## GOAL
Starting at the line that contains "Viewport: 1542px width, 618px height." and going through the end of the listing, express those lines as a numbered list, skipping any blank lines and leaving the pictures out.

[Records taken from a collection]
◇ ◇ ◇

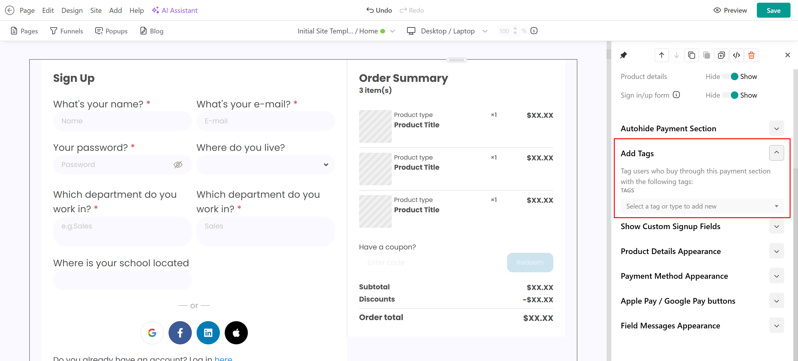Click the copy element icon
This screenshot has height=361, width=798.
pos(691,55)
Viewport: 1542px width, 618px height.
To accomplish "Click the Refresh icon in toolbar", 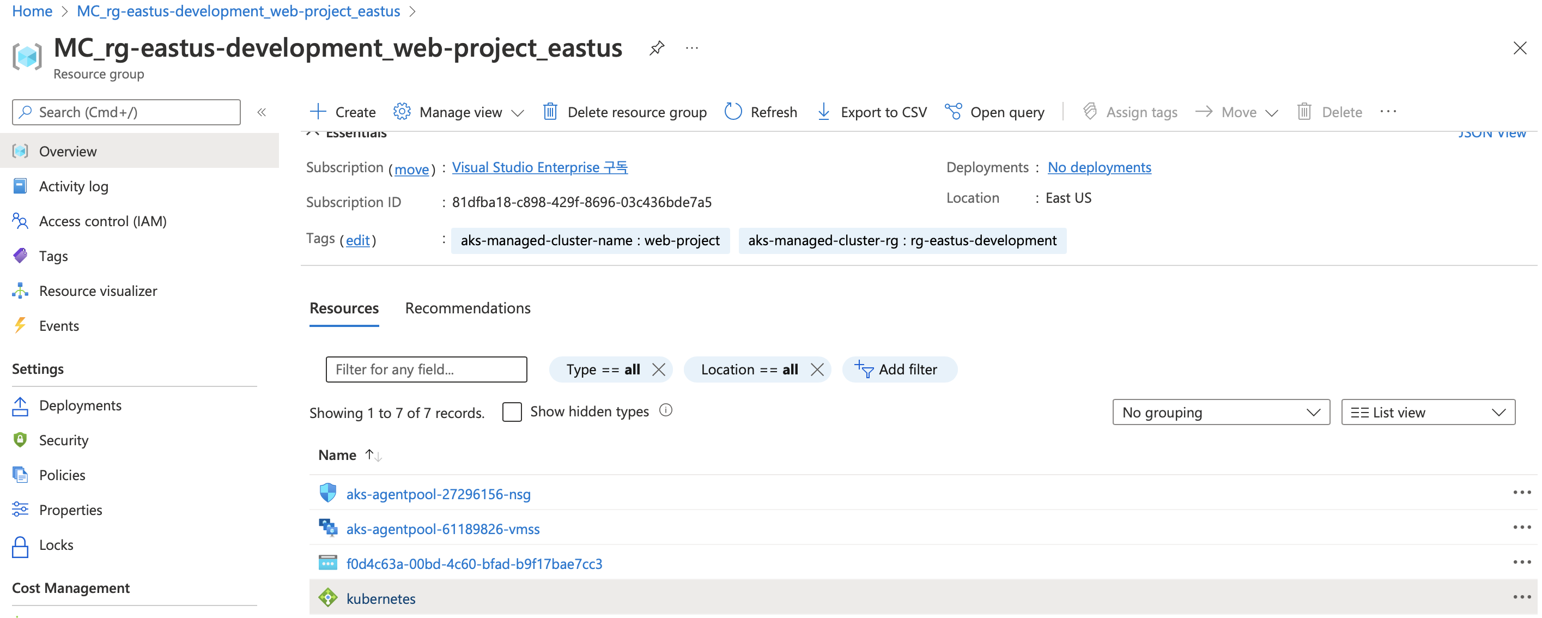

◇ ◇ ◇

## TASK ANSWER
1. Viewport: 1542px width, 618px height.
2. To accomplish "Click the Refresh icon in toolbar", 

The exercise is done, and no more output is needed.